Directions — Each record below needs to be reproduced precisely, though not its pictures.

Supplied information —
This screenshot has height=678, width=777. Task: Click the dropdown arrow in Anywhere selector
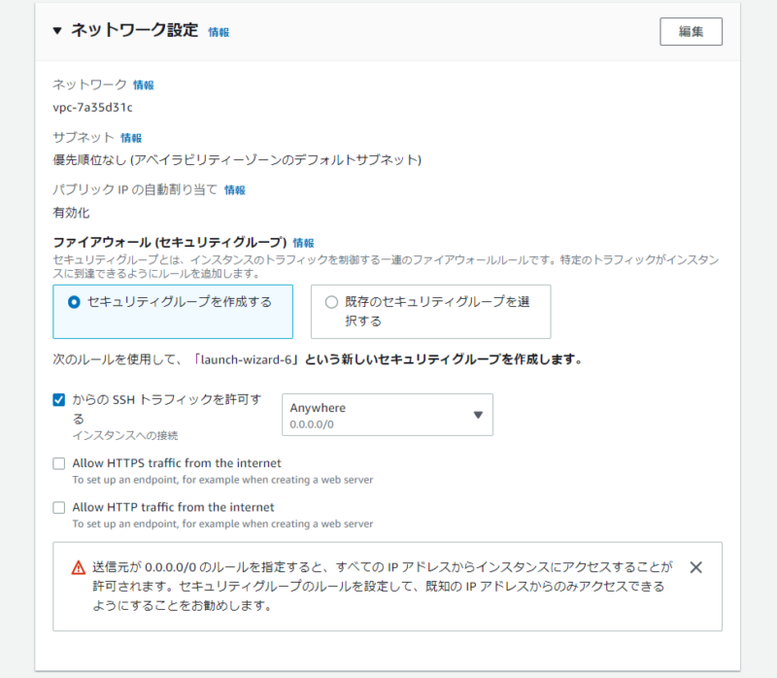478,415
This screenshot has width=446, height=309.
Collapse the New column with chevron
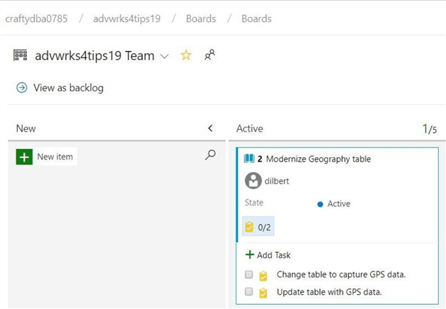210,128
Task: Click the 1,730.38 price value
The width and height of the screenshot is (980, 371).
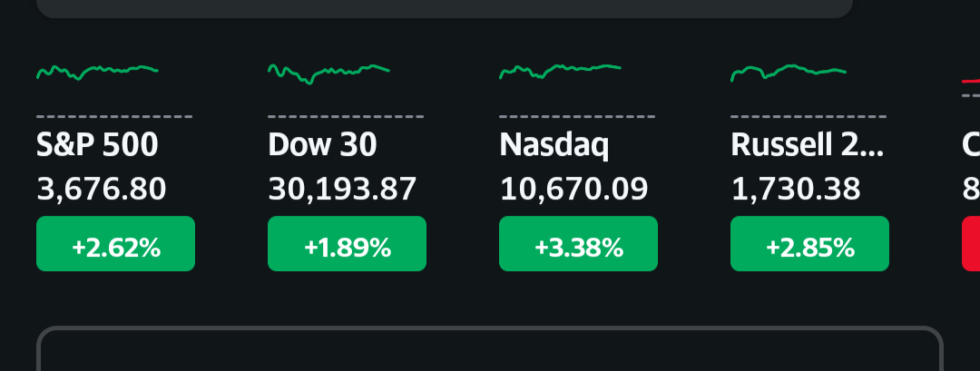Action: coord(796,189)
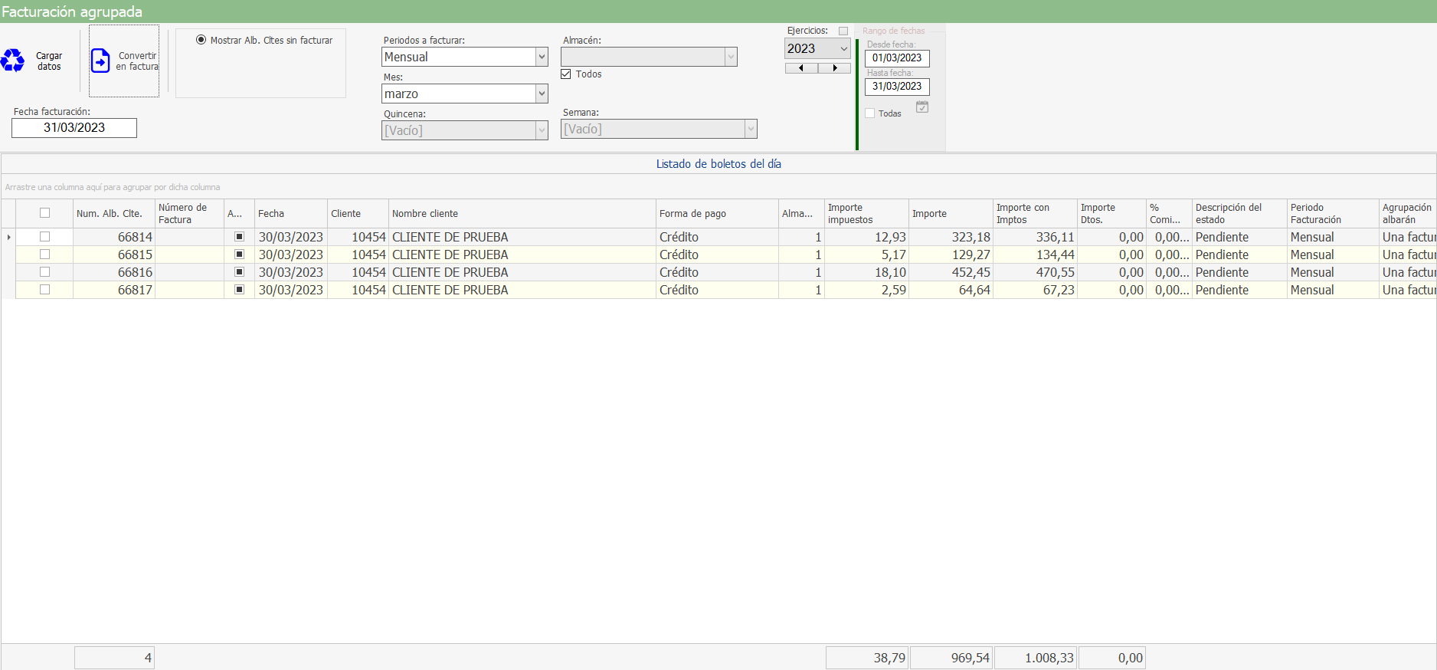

The answer —
This screenshot has height=678, width=777. Task: Click the dropdown arrow in Anywhere selector
478,415
This screenshot has width=446, height=309.
Collapse the New column with chevron
210,128
Task: Click the 1,730.38 price value
The width and height of the screenshot is (980, 371).
Action: coord(796,189)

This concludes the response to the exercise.